%%
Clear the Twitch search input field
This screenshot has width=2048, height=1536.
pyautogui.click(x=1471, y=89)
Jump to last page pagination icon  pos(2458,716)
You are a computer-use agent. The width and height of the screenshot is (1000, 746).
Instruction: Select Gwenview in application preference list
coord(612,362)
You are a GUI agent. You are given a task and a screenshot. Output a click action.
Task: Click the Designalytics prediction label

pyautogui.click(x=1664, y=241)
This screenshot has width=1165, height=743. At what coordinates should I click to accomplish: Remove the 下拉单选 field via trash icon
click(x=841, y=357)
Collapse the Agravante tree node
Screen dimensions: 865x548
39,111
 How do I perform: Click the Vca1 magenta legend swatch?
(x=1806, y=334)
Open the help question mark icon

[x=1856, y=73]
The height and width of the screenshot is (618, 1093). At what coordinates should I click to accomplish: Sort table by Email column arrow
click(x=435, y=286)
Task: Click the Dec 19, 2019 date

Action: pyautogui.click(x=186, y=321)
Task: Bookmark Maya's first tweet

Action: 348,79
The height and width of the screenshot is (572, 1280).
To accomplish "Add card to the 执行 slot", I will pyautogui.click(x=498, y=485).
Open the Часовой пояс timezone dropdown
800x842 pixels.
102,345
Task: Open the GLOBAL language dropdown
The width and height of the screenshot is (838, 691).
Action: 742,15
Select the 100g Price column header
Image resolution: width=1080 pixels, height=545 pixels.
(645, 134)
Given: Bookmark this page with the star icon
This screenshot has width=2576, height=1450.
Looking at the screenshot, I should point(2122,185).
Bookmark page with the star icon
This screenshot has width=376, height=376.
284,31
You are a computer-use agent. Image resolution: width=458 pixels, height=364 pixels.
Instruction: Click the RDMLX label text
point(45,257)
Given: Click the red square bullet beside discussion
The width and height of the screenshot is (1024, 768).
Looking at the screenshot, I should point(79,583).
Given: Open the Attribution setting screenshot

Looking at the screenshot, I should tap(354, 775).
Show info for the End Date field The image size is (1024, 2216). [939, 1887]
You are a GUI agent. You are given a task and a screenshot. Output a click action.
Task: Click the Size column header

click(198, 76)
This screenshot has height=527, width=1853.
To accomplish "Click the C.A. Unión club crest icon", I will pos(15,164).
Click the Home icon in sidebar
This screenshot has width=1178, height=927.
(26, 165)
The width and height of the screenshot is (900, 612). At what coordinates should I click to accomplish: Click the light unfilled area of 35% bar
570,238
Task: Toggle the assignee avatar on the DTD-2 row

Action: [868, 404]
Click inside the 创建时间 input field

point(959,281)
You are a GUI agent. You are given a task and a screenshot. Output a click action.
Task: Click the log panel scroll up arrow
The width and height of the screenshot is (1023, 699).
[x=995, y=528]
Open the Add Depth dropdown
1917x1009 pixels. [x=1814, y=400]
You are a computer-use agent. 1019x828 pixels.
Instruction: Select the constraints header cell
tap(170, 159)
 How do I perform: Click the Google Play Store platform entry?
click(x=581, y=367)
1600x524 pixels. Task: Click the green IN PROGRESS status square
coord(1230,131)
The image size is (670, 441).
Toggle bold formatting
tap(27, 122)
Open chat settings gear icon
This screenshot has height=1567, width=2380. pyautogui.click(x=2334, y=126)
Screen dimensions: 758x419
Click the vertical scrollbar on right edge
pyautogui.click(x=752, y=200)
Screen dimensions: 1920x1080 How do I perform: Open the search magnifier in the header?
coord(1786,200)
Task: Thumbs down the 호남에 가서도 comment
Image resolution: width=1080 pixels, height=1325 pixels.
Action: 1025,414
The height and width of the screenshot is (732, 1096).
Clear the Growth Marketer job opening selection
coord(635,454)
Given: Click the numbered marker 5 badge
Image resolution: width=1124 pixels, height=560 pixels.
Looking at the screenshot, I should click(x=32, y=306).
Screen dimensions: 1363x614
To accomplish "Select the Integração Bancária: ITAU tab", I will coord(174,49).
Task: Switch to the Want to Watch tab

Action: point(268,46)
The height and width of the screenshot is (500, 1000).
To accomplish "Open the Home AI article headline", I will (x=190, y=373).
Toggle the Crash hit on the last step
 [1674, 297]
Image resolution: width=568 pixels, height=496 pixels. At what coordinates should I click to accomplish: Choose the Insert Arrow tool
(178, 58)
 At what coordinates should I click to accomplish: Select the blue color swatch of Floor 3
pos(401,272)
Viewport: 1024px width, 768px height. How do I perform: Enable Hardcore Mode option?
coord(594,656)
%%
**Aim:**
Reproduce every item above line for line, keeping each character unchanged.

**Result:**
Clear the Twitch search input field
This screenshot has width=2048, height=1536.
pyautogui.click(x=1471, y=89)
Jump to last page pagination icon  pos(2458,716)
You are a computer-use agent. The width and height of the screenshot is (1000, 746).
Instruction: Select Gwenview in application preference list
coord(612,362)
You are a GUI agent. You are given a task and a screenshot. Output a click action.
Task: Click the Designalytics prediction label

pyautogui.click(x=1664, y=241)
This screenshot has width=1165, height=743. At what coordinates should I click to accomplish: Remove the 下拉单选 field via trash icon
click(x=841, y=357)
Collapse the Agravante tree node
Screen dimensions: 865x548
39,111
 How do I perform: Click the Vca1 magenta legend swatch?
(x=1806, y=334)
Open the help question mark icon

[x=1856, y=73]
The height and width of the screenshot is (618, 1093). At what coordinates should I click to accomplish: Sort table by Email column arrow
click(x=435, y=286)
Task: Click the Dec 19, 2019 date

Action: pyautogui.click(x=186, y=321)
Task: Bookmark Maya's first tweet

Action: 348,79
The height and width of the screenshot is (572, 1280).
To accomplish "Add card to the 执行 slot", I will pyautogui.click(x=498, y=485).
Open the Часовой пояс timezone dropdown
800x842 pixels.
102,345
Task: Open the GLOBAL language dropdown
The width and height of the screenshot is (838, 691).
Action: 742,15
Select the 100g Price column header
Image resolution: width=1080 pixels, height=545 pixels.
(645, 134)
Given: Bookmark this page with the star icon
This screenshot has width=2576, height=1450.
Looking at the screenshot, I should point(2122,185).
Bookmark page with the star icon
This screenshot has width=376, height=376.
284,31
You are a computer-use agent. Image resolution: width=458 pixels, height=364 pixels.
Instruction: Click the RDMLX label text
point(45,257)
Given: Click the red square bullet beside discussion
The width and height of the screenshot is (1024, 768).
Looking at the screenshot, I should point(79,583).
Given: Open the Attribution setting screenshot

Looking at the screenshot, I should tap(354, 775).
Show info for the End Date field The image size is (1024, 2216). [939, 1887]
You are a GUI agent. You are given a task and a screenshot. Output a click action.
Task: Click the Size column header

click(198, 76)
This screenshot has height=527, width=1853.
To accomplish "Click the C.A. Unión club crest icon", I will pos(15,164).
Click the Home icon in sidebar
This screenshot has width=1178, height=927.
(26, 165)
The width and height of the screenshot is (900, 612). At what coordinates should I click to accomplish: Click the light unfilled area of 35% bar
570,238
Task: Toggle the assignee avatar on the DTD-2 row

Action: [868, 404]
Click inside the 创建时间 input field

point(959,281)
You are a GUI agent. You are given a task and a screenshot. Output a click action.
Task: Click the log panel scroll up arrow
The width and height of the screenshot is (1023, 699).
[x=995, y=528]
Open the Add Depth dropdown
1917x1009 pixels. [x=1814, y=400]
You are a computer-use agent. 1019x828 pixels.
Instruction: Select the constraints header cell
tap(170, 159)
 How do I perform: Click the Google Play Store platform entry?
click(x=581, y=367)
1600x524 pixels. Task: Click the green IN PROGRESS status square
coord(1230,131)
The image size is (670, 441).
Toggle bold formatting
tap(27, 122)
Open chat settings gear icon
This screenshot has height=1567, width=2380. pyautogui.click(x=2334, y=126)
Screen dimensions: 758x419
Click the vertical scrollbar on right edge
pyautogui.click(x=752, y=200)
Screen dimensions: 1920x1080 How do I perform: Open the search magnifier in the header?
coord(1786,200)
Task: Thumbs down the 호남에 가서도 comment
Image resolution: width=1080 pixels, height=1325 pixels.
Action: 1025,414
The height and width of the screenshot is (732, 1096).
Clear the Growth Marketer job opening selection
coord(635,454)
Given: Click the numbered marker 5 badge
Image resolution: width=1124 pixels, height=560 pixels.
Looking at the screenshot, I should click(x=32, y=306).
Screen dimensions: 1363x614
To accomplish "Select the Integração Bancária: ITAU tab", I will coord(174,49).
Task: Switch to the Want to Watch tab

Action: point(268,46)
The height and width of the screenshot is (500, 1000).
To accomplish "Open the Home AI article headline", I will (x=190, y=373).
Toggle the Crash hit on the last step
 [1674, 297]
Image resolution: width=568 pixels, height=496 pixels. At what coordinates should I click to accomplish: Choose the Insert Arrow tool
(178, 58)
 At what coordinates should I click to accomplish: Select the blue color swatch of Floor 3
pos(401,272)
Viewport: 1024px width, 768px height. How do I perform: Enable Hardcore Mode option?
coord(594,656)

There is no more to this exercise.